“Scott Borchetta never gave Taylor Swift an opportunity to purchase her masters, or the label, outright with a check in the way he is now apparently doing for others,” the 29-year-old singer’s lawyer Donald Passman told HollywoodLife in a statement on July 2. This new statement is the first time Taylor has spoken out since she blasted Scooter Braun and Big Machine Label head Scott Borchetta on Tumblr on June 30, when she said she was “grossed out” by Scooter’s recent acquisition of Big Machine Label Group and her entire music catalog. Scott, who worked with Taylor from 2006 until she left his record label for Universal Music Group late last year, responded to Taylor’s Tumblr post with his own “truth” and said the singer was bending the truth.

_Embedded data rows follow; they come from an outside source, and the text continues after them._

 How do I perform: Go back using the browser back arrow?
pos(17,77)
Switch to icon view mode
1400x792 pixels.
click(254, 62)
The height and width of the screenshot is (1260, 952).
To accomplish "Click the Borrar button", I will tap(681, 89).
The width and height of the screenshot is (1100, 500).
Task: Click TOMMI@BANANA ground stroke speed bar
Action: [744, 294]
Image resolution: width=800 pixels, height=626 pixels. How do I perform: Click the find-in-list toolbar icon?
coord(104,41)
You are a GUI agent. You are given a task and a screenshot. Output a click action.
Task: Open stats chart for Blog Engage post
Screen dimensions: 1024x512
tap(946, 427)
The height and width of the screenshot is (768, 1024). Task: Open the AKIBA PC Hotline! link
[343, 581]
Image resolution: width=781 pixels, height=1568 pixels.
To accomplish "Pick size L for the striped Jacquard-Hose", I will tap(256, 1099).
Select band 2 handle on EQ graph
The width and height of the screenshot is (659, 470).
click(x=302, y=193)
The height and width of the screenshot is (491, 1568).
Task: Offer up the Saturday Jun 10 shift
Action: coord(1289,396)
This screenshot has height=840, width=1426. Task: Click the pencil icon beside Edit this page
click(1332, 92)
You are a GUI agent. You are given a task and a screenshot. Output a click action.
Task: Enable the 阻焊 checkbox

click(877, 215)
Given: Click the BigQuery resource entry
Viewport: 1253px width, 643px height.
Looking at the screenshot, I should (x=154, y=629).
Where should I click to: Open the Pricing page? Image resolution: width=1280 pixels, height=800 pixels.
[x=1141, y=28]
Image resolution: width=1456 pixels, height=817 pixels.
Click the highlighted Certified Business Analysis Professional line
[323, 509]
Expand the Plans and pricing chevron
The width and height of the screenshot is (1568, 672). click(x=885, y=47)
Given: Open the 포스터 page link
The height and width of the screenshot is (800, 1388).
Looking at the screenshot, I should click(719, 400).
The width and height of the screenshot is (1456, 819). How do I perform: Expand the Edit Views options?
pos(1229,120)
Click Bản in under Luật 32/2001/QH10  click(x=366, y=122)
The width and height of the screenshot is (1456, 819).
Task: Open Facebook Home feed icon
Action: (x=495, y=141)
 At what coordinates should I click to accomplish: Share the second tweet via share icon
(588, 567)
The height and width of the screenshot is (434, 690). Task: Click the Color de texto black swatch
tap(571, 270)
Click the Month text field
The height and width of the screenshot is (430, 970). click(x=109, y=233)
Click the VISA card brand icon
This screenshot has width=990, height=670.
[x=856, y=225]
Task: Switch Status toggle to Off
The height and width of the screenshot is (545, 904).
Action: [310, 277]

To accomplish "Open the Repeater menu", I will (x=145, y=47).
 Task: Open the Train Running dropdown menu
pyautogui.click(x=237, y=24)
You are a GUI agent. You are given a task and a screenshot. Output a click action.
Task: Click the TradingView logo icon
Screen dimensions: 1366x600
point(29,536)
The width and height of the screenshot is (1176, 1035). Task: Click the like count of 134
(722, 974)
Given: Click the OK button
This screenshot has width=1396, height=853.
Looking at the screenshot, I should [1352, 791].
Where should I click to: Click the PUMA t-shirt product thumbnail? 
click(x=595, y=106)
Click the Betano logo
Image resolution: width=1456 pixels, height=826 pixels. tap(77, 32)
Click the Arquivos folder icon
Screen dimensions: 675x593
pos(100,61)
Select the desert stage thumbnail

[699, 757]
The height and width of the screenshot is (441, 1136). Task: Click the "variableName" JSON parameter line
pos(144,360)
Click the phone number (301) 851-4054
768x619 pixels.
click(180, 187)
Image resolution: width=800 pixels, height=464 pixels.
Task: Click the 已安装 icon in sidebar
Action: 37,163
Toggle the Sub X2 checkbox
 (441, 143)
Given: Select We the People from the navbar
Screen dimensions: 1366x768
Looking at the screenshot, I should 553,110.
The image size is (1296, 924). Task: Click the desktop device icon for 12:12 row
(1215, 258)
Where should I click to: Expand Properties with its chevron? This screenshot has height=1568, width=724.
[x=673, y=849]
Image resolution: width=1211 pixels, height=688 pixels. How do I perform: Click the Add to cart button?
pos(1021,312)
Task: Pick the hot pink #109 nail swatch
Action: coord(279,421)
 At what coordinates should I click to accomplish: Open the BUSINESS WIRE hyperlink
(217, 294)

In his own letter, which was posted on the label’s website, Scott said that a deal he offered Taylor before she left, gave her “100% of all Taylor Swift assets … to be transferred to her immediately upon signing the new agreement. We were working together on a new type of deal for our new streaming world that was not necessarily tied to ‘albums’ but more of a length of time.” But in Taylor’s Tumblr post, she said the deal she was offered involved earning just one album back for each “new one I turned in.” She added, “I walked away because I knew once I signed that contract, Scott Borchetta would sell the label, thereby selling me and my future. I had to make the excruciating choice to leave behind my past.”
Taylor then went on to say that learning Scooter had purchased her “life’s work” was her “worst nightmare”. She explained, “Now Scooter has stripped me of my life’s work, that I wasn’t given an opportunity to buy. Essentially, my musical legacy is about to lie in the hands of someone who tried to dismantle it. This is my worst case scenario.” As for Scott, Taylor added, “This is what happens when you sign a deal at 15 to someone for whom the term ‘loyalty’ is clearly just a contractual concept. And when that man says ‘Music has value,’ he means its value is beholden to men who had no part in creating it.”
At this time, it’s not yet clear what sort of outcome may come as a result of this, but since Taylor’s initial Tumblr post, fellow singers, including Katy Perry, Miley Cyrus, Camila Cabello and more, have come to her defense, saying that all musicians should be given the opportunity to own their music.